Skrea IF
- Full name: Skrea Idrottsförening
- Founded: 1931
- Ground: Skrea IP Skrea Sweden
- Head coach: Uno Andersson
- Coach: Martin Blomqvist
- League: Division 4 Halland Elit
| Home colours |

= Skrea IF =

Swedish football club

Skrea IF is a Swedish football club located in Skrea, Falkenberg Municipality.

==Background==
Skrea IF currently plays in Division 4 Halland Elit which is the sixth tier of Swedish football. They play their home matches at the Skrea IP in Falkenberg.

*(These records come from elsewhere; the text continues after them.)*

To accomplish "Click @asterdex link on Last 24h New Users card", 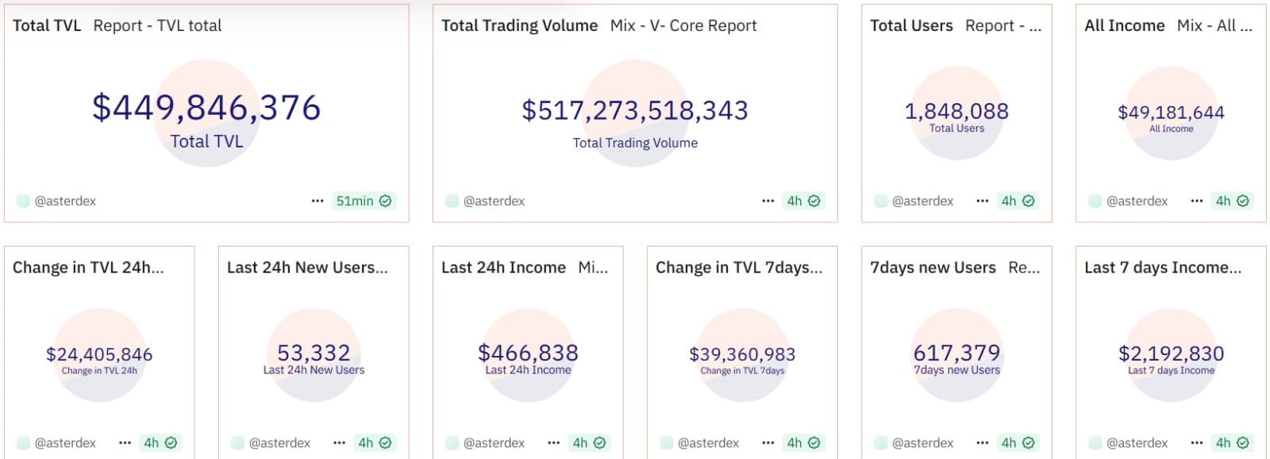I will click(x=279, y=443).
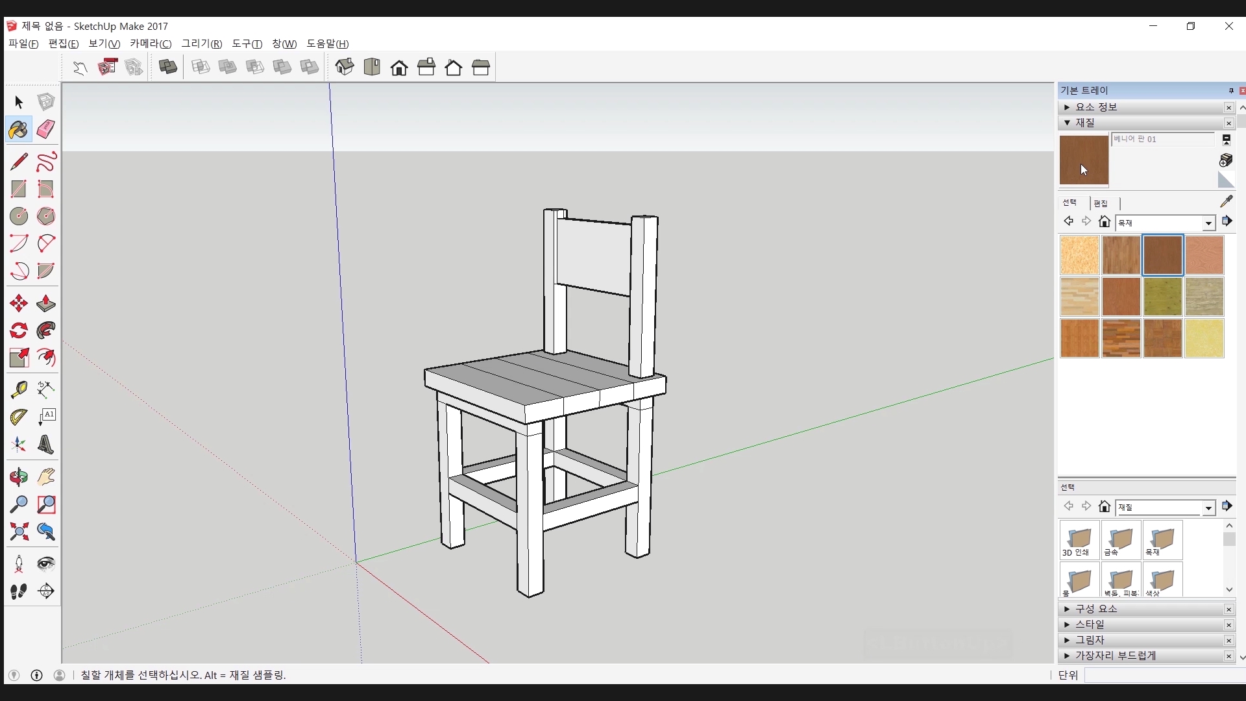Select the yellow-green wood material swatch
The height and width of the screenshot is (701, 1246).
1162,297
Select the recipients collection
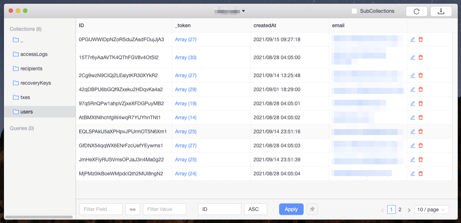Viewport: 461px width, 223px height. (31, 68)
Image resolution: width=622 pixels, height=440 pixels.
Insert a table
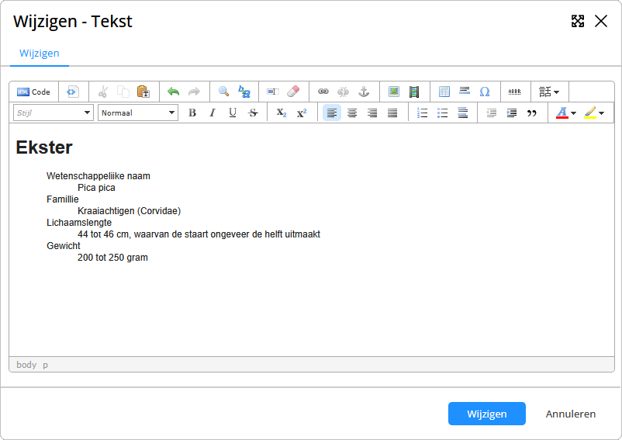(444, 92)
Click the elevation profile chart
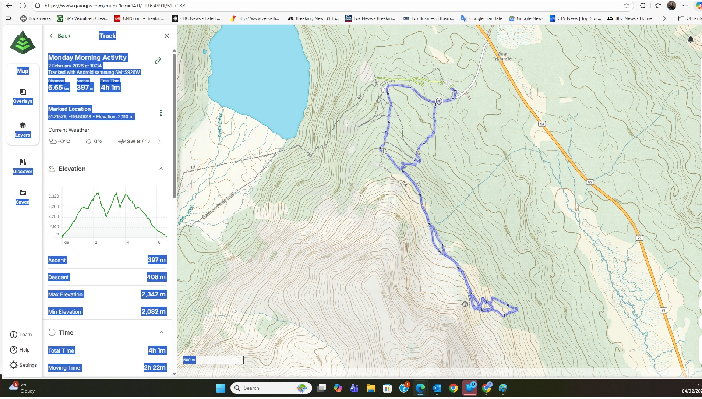The image size is (702, 399). [114, 215]
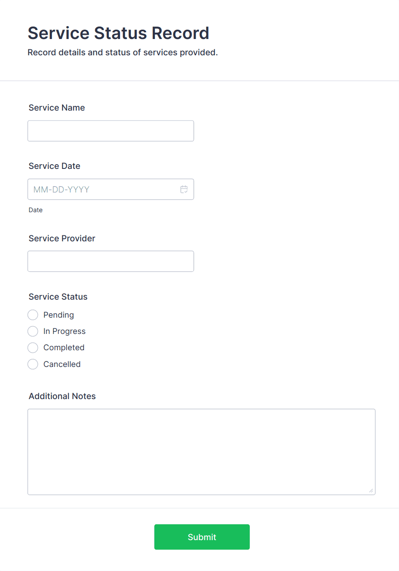Viewport: 399px width, 571px height.
Task: Click the green Submit button
Action: [202, 537]
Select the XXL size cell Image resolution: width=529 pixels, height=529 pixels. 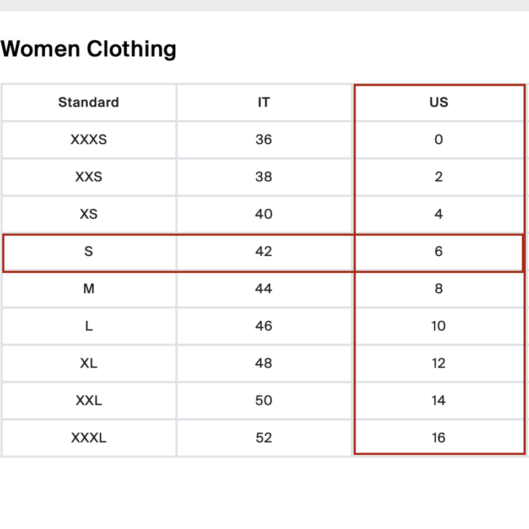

The club is affiliated to Hallands Fotbollförbund.

==Season to season==

| Season | Level | Division | Section | Position | Movements |
|---|---|---|---|---|---|
| 2006* | Tier 7 | Division 5 | Halland Södra | 2nd | Promotion Playoffs |
| 2007 | Tier 7 | Division 5 | Halland Södra | 10th |  |
| 2008 | Tier 7 | Division 5 | Halland Södra | 1st | Promoted |
| 2009 | Tier 6b | Division 4 | Halland | 1st | Promoted |
| 2010 | Tier 6a | Division 4 | Halland Elit | 9th |  |
| 2011 | Tier 6a | Division 4 | Halland Elit |  |  |

- League restructuring in 2006 resulted in a new division being created at Tier 3 and subsequent divisions dropping a level.